• [Instructions to follow]: Each line below should be set down again unchanged.

• [Records for this task]:
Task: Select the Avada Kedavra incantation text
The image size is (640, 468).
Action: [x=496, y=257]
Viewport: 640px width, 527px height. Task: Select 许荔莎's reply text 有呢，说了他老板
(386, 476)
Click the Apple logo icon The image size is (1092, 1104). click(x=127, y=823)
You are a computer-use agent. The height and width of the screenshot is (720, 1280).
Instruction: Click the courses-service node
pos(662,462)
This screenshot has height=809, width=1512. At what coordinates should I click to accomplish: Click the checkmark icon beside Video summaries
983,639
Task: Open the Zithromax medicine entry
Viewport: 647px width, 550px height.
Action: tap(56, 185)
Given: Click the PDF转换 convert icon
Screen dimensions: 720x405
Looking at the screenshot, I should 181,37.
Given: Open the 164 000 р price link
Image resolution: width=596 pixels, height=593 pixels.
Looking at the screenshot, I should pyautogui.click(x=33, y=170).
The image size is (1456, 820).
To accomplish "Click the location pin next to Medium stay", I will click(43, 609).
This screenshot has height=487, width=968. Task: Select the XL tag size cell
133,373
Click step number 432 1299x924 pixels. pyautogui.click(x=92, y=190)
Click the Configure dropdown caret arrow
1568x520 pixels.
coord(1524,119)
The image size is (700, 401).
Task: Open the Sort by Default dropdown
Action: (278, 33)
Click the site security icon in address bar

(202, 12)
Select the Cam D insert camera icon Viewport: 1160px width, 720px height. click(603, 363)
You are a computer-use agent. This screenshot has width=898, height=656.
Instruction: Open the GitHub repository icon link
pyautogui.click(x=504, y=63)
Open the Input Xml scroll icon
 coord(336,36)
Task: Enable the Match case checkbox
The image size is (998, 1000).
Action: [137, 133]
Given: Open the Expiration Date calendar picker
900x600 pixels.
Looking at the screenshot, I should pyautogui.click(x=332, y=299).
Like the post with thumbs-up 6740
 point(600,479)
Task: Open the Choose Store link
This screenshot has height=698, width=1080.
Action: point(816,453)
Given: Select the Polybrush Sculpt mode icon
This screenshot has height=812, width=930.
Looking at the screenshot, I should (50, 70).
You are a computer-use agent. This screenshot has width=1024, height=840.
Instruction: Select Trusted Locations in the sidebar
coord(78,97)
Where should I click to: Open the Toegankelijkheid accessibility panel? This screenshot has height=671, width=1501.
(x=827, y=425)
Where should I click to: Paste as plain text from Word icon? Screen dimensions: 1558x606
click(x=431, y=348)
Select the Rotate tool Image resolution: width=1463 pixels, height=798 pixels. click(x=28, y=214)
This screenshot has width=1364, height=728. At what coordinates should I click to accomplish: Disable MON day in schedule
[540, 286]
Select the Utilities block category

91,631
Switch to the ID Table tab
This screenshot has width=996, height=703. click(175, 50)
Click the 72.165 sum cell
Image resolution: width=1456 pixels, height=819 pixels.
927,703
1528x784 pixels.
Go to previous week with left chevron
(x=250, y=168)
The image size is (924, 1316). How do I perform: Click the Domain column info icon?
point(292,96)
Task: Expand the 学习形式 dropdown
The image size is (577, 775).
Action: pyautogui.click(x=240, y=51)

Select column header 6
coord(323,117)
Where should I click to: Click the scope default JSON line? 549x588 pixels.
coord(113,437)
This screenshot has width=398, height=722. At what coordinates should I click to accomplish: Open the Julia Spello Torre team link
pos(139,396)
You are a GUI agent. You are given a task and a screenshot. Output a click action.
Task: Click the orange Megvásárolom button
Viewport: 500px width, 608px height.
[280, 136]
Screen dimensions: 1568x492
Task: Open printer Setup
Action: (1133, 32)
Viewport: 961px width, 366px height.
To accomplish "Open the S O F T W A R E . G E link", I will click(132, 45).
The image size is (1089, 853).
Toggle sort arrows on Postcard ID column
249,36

• [Written answer]:
Task: Select the Avada Kedavra incantation text
The image size is (640, 468).
Action: [x=496, y=257]
Viewport: 640px width, 527px height. Task: Select 许荔莎's reply text 有呢，说了他老板
(386, 476)
Click the Apple logo icon The image size is (1092, 1104). click(x=127, y=823)
You are a computer-use agent. The height and width of the screenshot is (720, 1280).
Instruction: Click the courses-service node
pos(662,462)
This screenshot has height=809, width=1512. At what coordinates should I click to accomplish: Click the checkmark icon beside Video summaries
983,639
Task: Open the Zithromax medicine entry
Viewport: 647px width, 550px height.
Action: tap(56, 185)
Given: Click the PDF转换 convert icon
Screen dimensions: 720x405
Looking at the screenshot, I should 181,37.
Given: Open the 164 000 р price link
Image resolution: width=596 pixels, height=593 pixels.
Looking at the screenshot, I should pyautogui.click(x=33, y=170).
The image size is (1456, 820).
To accomplish "Click the location pin next to Medium stay", I will click(43, 609).
This screenshot has height=487, width=968. Task: Select the XL tag size cell
133,373
Click step number 432 1299x924 pixels. pyautogui.click(x=92, y=190)
Click the Configure dropdown caret arrow
1568x520 pixels.
coord(1524,119)
The image size is (700, 401).
Task: Open the Sort by Default dropdown
Action: (278, 33)
Click the site security icon in address bar

(202, 12)
Select the Cam D insert camera icon Viewport: 1160px width, 720px height. click(603, 363)
You are a computer-use agent. This screenshot has width=898, height=656.
Instruction: Open the GitHub repository icon link
pyautogui.click(x=504, y=63)
Open the Input Xml scroll icon
 coord(336,36)
Task: Enable the Match case checkbox
The image size is (998, 1000).
Action: [137, 133]
Given: Open the Expiration Date calendar picker
900x600 pixels.
Looking at the screenshot, I should pyautogui.click(x=332, y=299).
Like the post with thumbs-up 6740
 point(600,479)
Task: Open the Choose Store link
This screenshot has height=698, width=1080.
Action: point(816,453)
Given: Select the Polybrush Sculpt mode icon
This screenshot has height=812, width=930.
Looking at the screenshot, I should (50, 70).
You are a computer-use agent. This screenshot has width=1024, height=840.
Instruction: Select Trusted Locations in the sidebar
coord(78,97)
Where should I click to: Open the Toegankelijkheid accessibility panel? This screenshot has height=671, width=1501.
(x=827, y=425)
Where should I click to: Paste as plain text from Word icon? Screen dimensions: 1558x606
click(x=431, y=348)
Select the Rotate tool Image resolution: width=1463 pixels, height=798 pixels. click(x=28, y=214)
This screenshot has width=1364, height=728. At what coordinates should I click to accomplish: Disable MON day in schedule
[540, 286]
Select the Utilities block category

91,631
Switch to the ID Table tab
This screenshot has width=996, height=703. click(175, 50)
Click the 72.165 sum cell
Image resolution: width=1456 pixels, height=819 pixels.
927,703
1528x784 pixels.
Go to previous week with left chevron
(x=250, y=168)
The image size is (924, 1316). How do I perform: Click the Domain column info icon?
point(292,96)
Task: Expand the 学习形式 dropdown
The image size is (577, 775).
Action: pyautogui.click(x=240, y=51)

Select column header 6
coord(323,117)
Where should I click to: Click the scope default JSON line? 549x588 pixels.
coord(113,437)
This screenshot has width=398, height=722. At what coordinates should I click to accomplish: Open the Julia Spello Torre team link
pos(139,396)
You are a GUI agent. You are given a task and a screenshot. Output a click action.
Task: Click the orange Megvásárolom button
Viewport: 500px width, 608px height.
[280, 136]
Screen dimensions: 1568x492
Task: Open printer Setup
Action: (1133, 32)
Viewport: 961px width, 366px height.
To accomplish "Open the S O F T W A R E . G E link", I will click(132, 45).
The image size is (1089, 853).
Toggle sort arrows on Postcard ID column
249,36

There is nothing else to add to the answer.